Task inputs:
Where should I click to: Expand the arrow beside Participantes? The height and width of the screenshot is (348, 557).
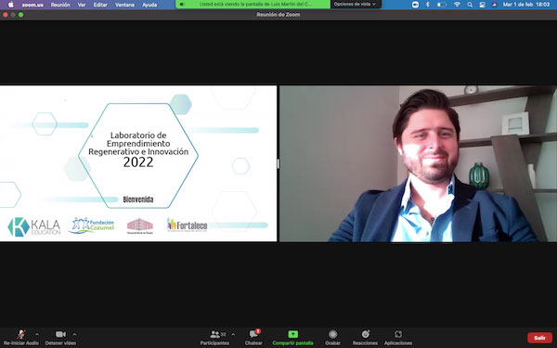(233, 334)
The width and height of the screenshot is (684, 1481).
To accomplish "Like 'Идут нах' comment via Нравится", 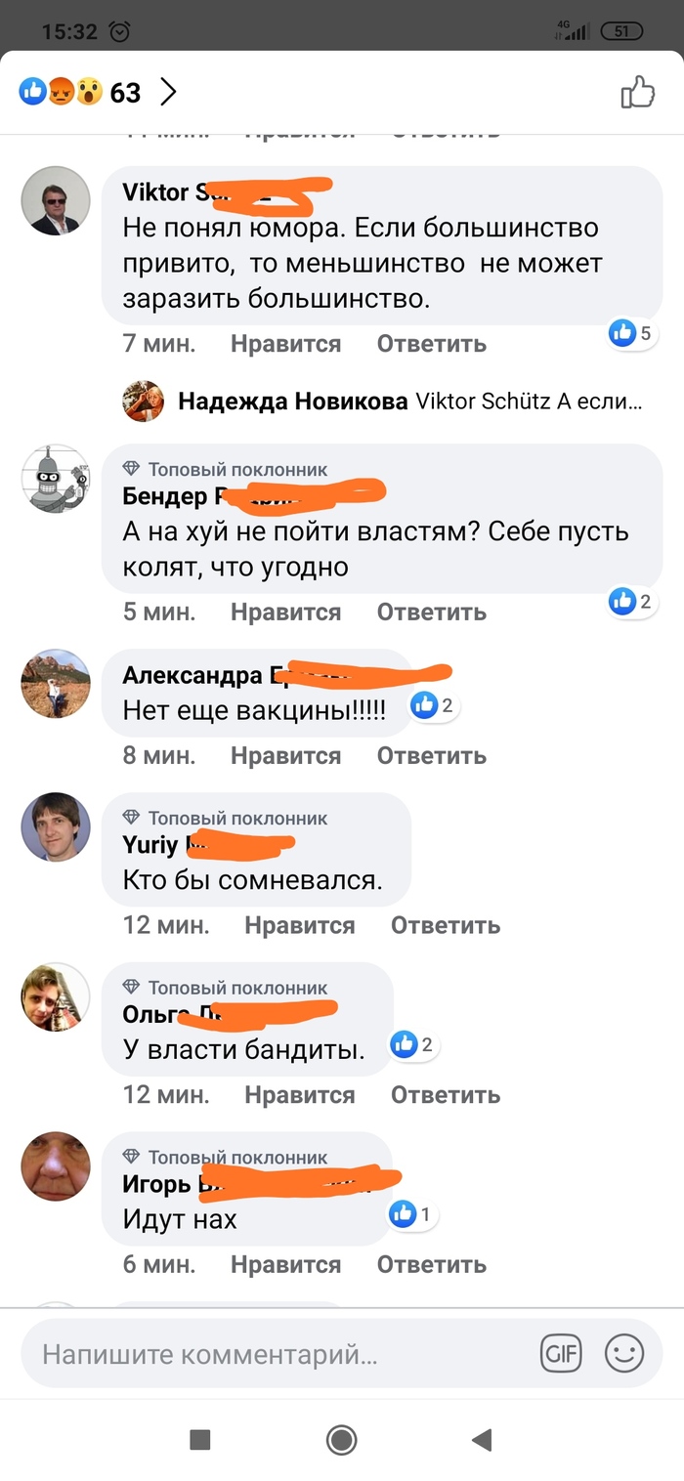I will (285, 1265).
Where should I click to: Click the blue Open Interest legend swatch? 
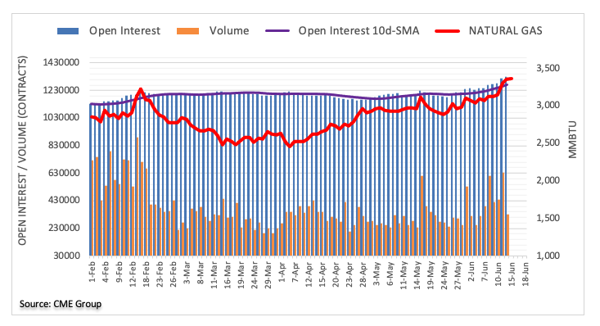pos(68,31)
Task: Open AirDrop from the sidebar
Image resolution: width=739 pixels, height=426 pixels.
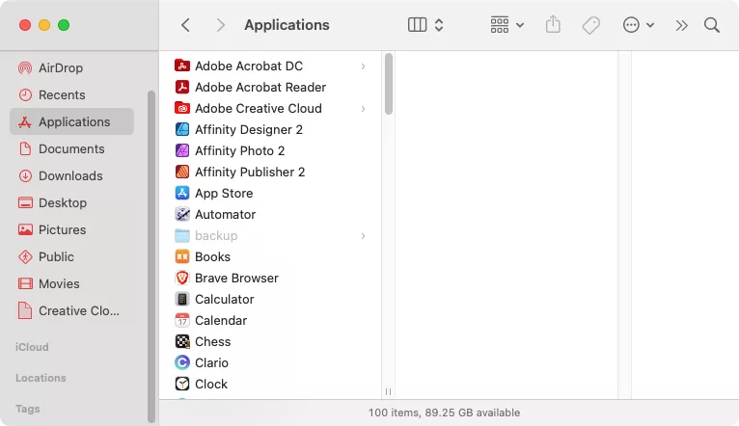Action: (x=62, y=67)
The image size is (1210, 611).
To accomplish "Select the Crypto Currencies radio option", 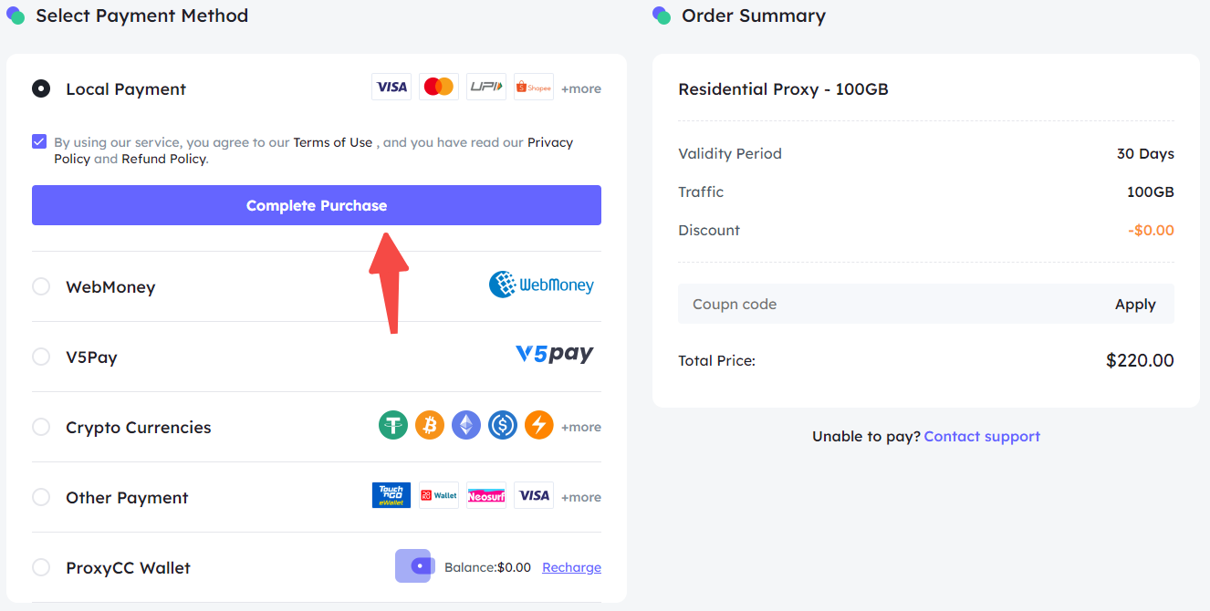I will [x=41, y=427].
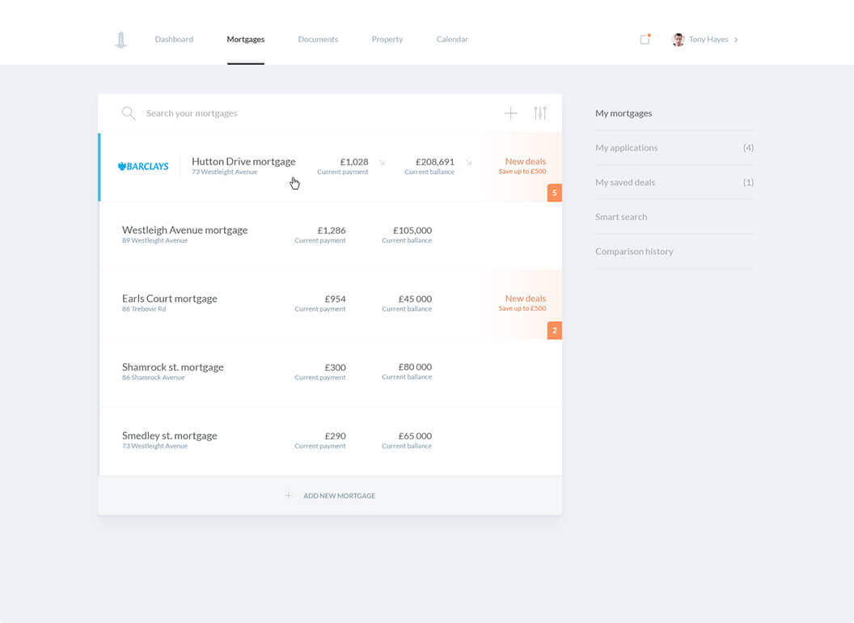Click the Barclays logo
Viewport: 854px width, 623px height.
(x=143, y=166)
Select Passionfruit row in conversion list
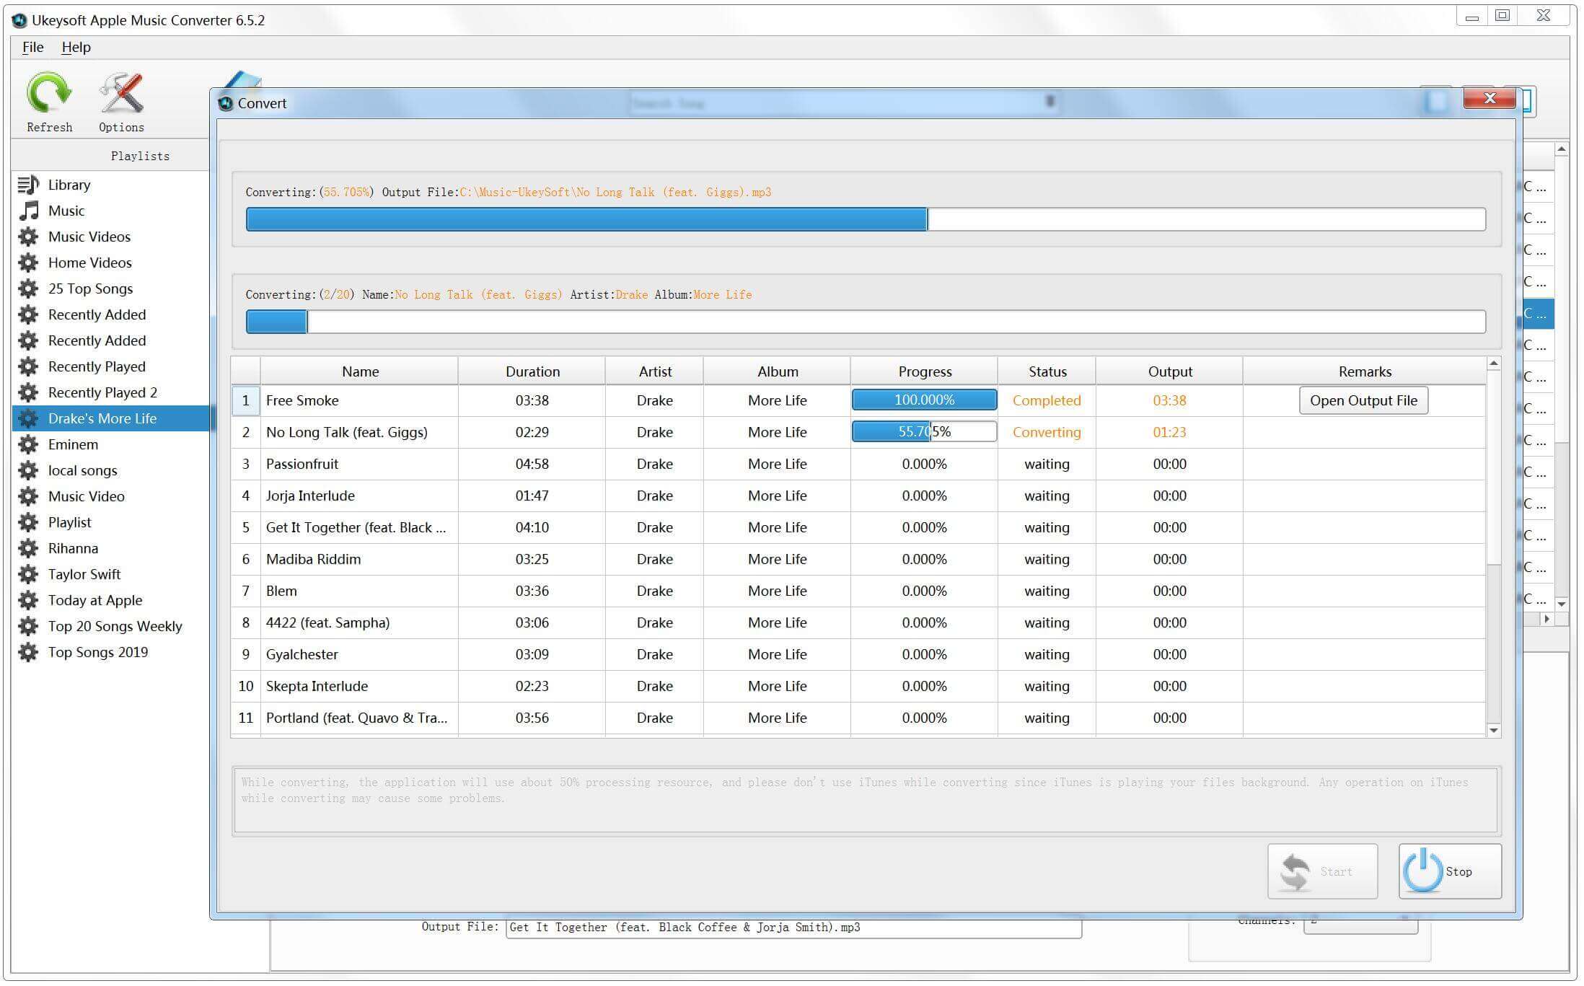 pos(360,464)
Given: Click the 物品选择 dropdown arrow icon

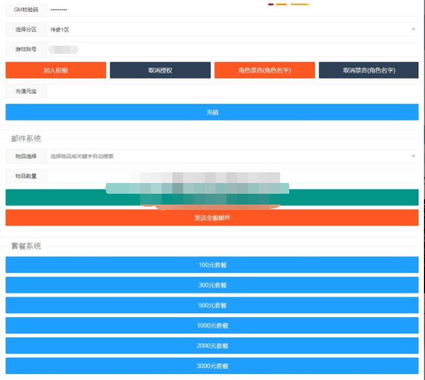Looking at the screenshot, I should coord(413,157).
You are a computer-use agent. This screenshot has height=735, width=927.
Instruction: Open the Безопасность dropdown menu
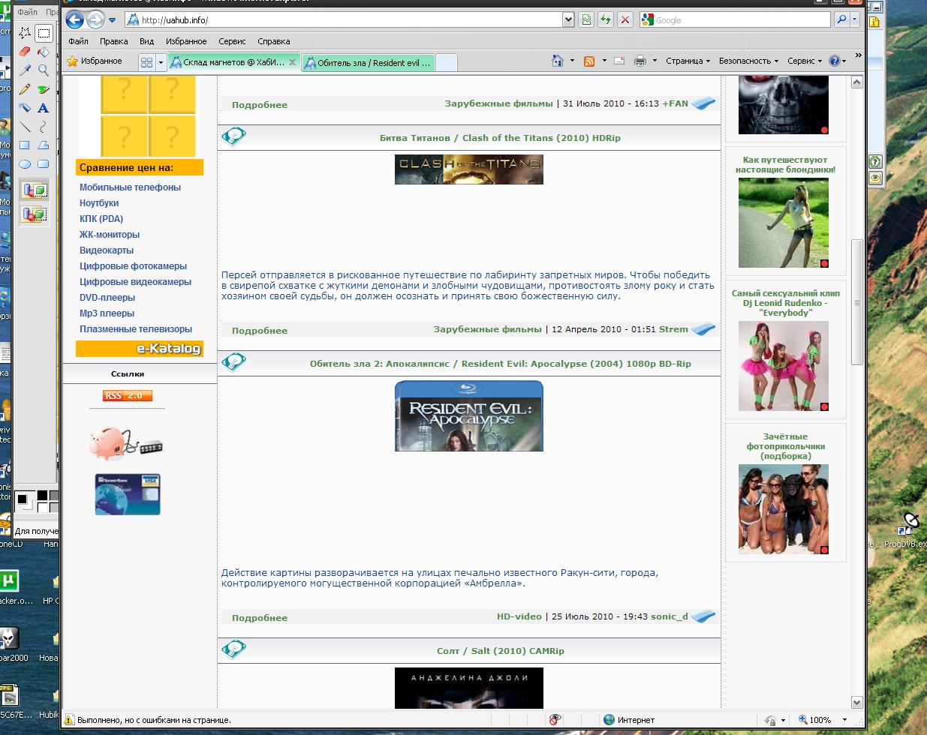pos(748,61)
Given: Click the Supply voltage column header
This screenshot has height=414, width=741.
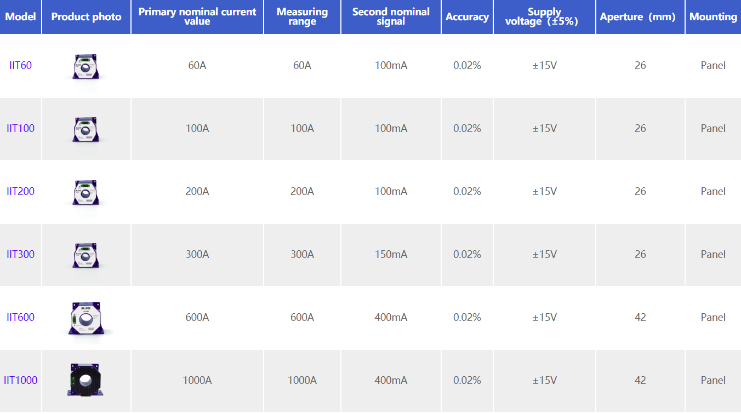Looking at the screenshot, I should pos(544,17).
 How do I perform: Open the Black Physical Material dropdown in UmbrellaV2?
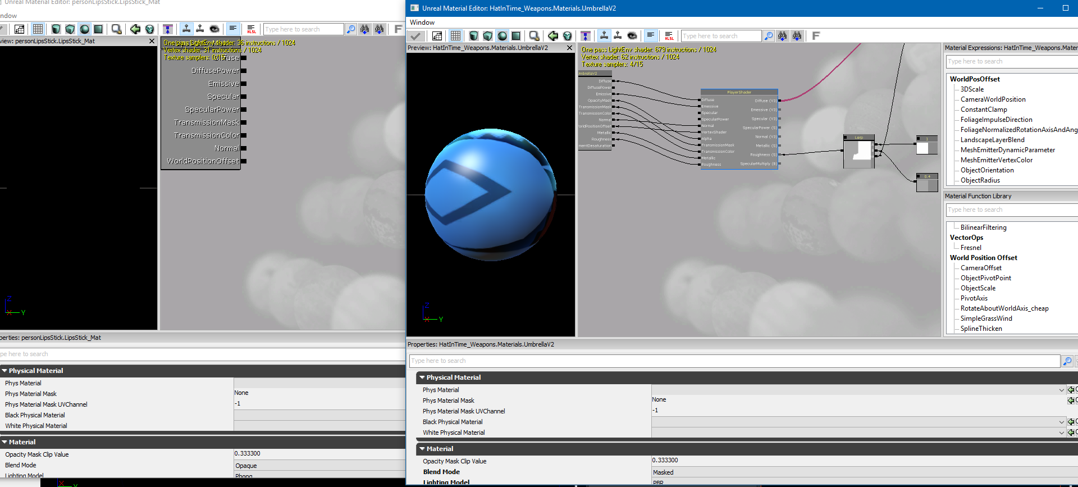[1061, 422]
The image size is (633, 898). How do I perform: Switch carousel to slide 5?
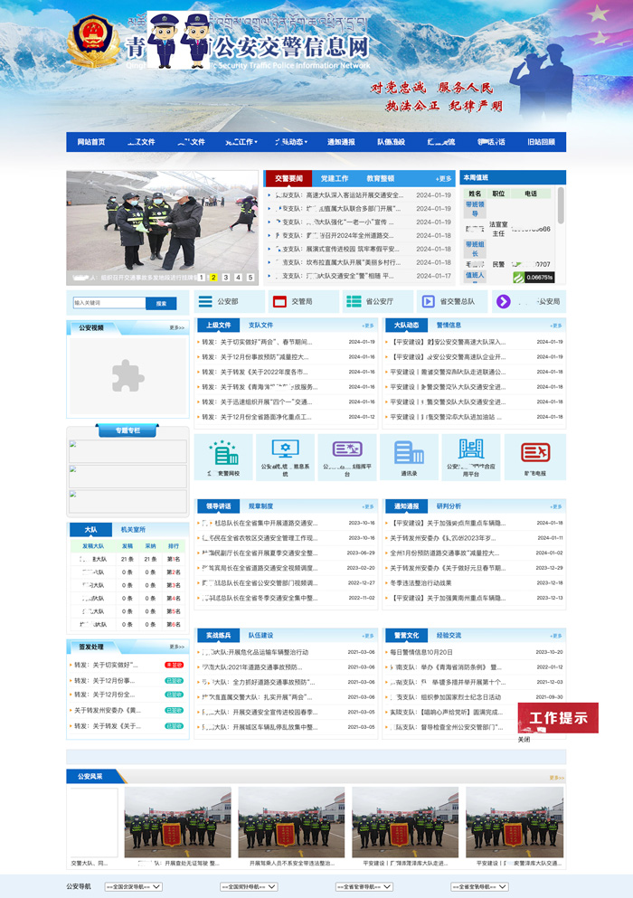click(250, 278)
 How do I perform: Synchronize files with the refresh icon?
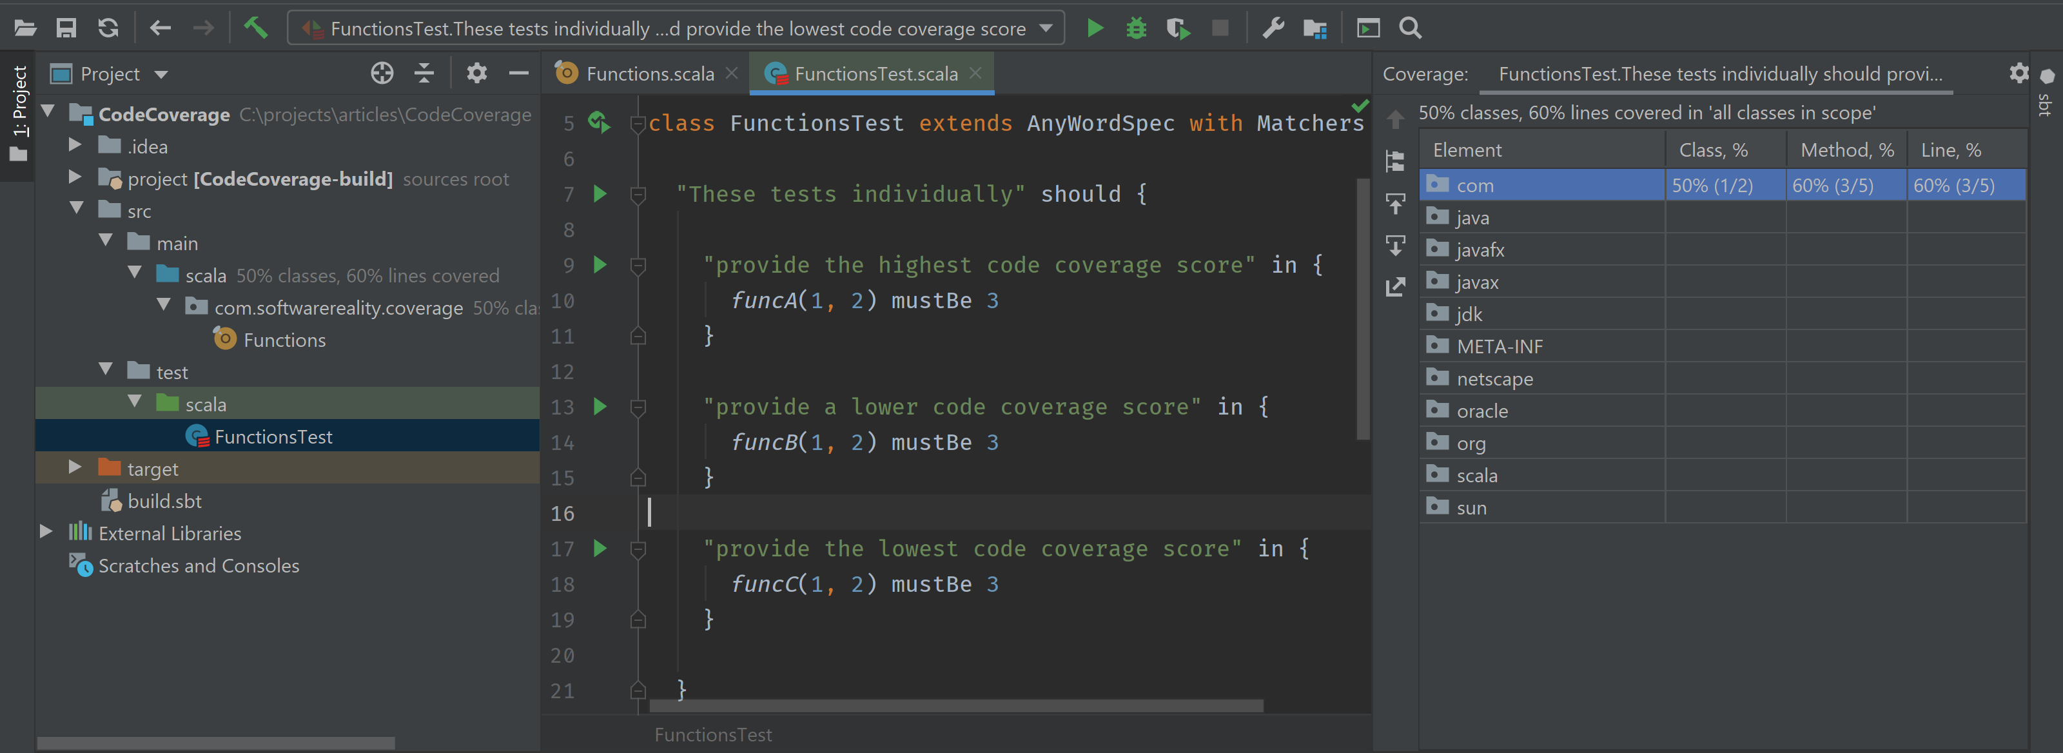click(109, 27)
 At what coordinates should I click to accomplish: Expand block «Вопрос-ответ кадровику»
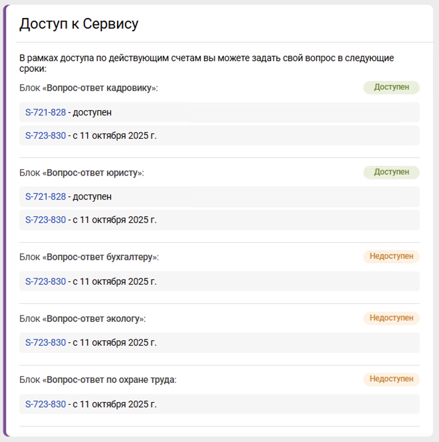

Written problem:
Copy the listing above again word for word, from the line containing "How do I perform: Synchronize" through the end of the listing, and leave out the pictures.

The answer:
 How do I perform: Synchronize files with the refresh icon?
click(109, 27)
 At what coordinates should I click to accomplish: Expand block «Вопрос-ответ кадровику»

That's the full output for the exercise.